Directions:
Could you copy the data that follows exactly as written, but drop the pictures?

*** Opening of Record set ***

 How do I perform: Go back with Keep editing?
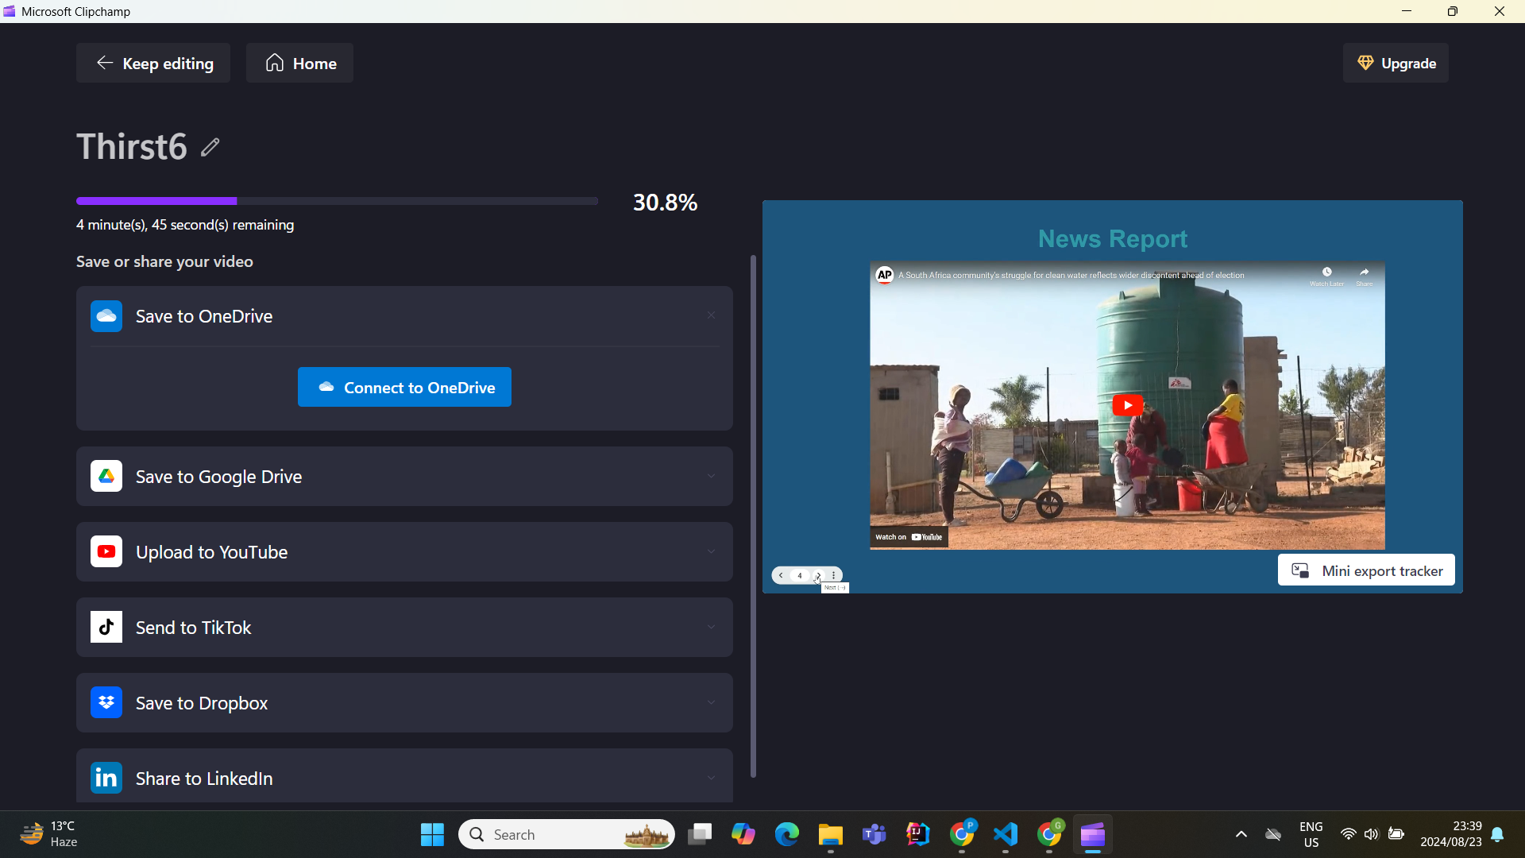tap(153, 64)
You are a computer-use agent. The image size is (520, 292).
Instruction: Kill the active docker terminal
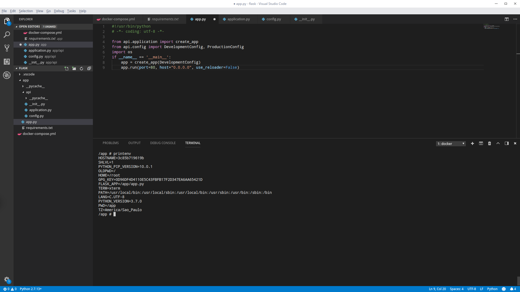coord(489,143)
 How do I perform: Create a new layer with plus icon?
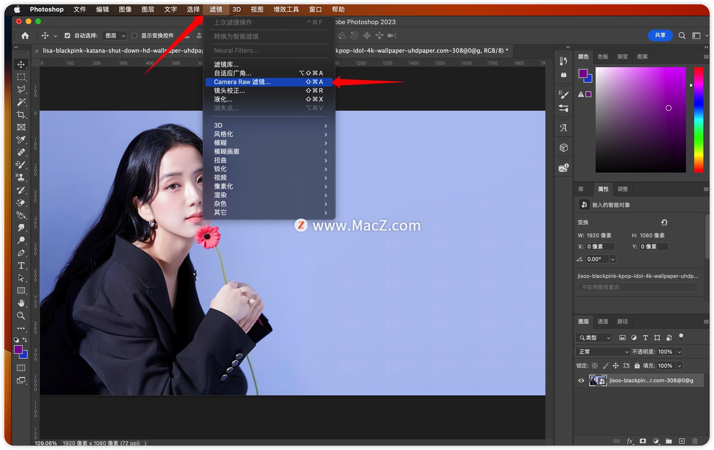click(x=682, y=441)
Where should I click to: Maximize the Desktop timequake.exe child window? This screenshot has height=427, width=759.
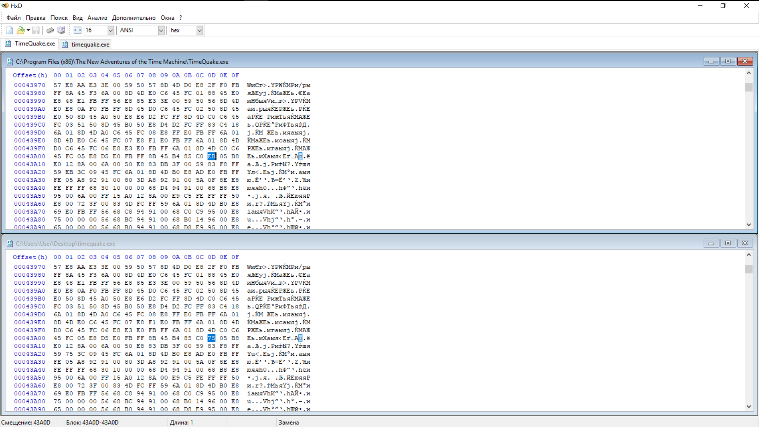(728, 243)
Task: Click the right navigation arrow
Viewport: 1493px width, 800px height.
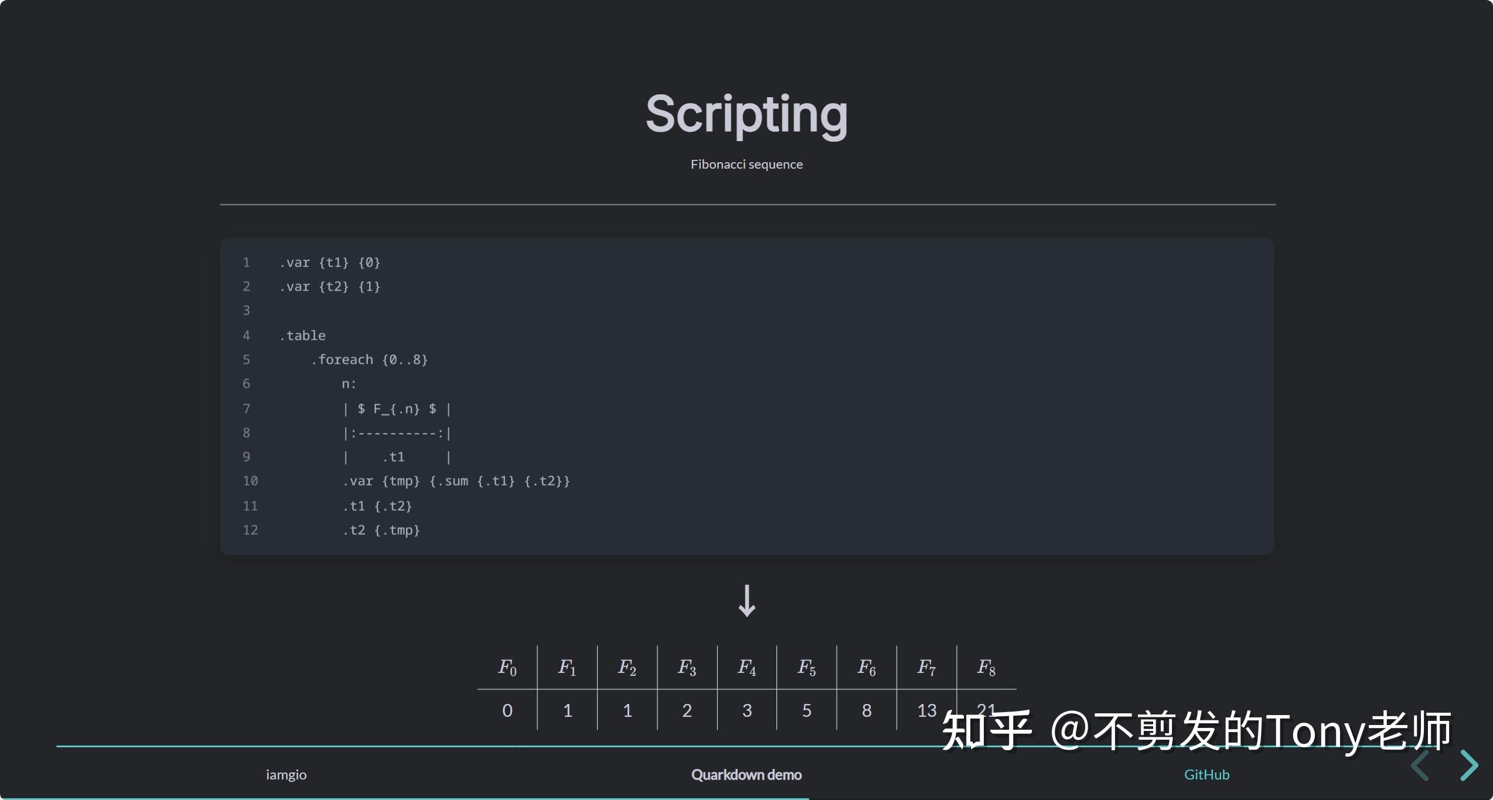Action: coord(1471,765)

*** Close of Record set ***

Response area:
 How do I perform: Go back with Keep editing?
tap(153, 64)
You are a computer-use agent. The image size is (520, 292).
Instruction: Kill the active docker terminal
coord(489,143)
 How do I perform: Create a new layer with plus icon?
click(x=682, y=441)
Where should I click to: Maximize the Desktop timequake.exe child window? This screenshot has height=427, width=759.
(728, 243)
Task: Click the right navigation arrow
Viewport: 1493px width, 800px height.
Action: coord(1471,765)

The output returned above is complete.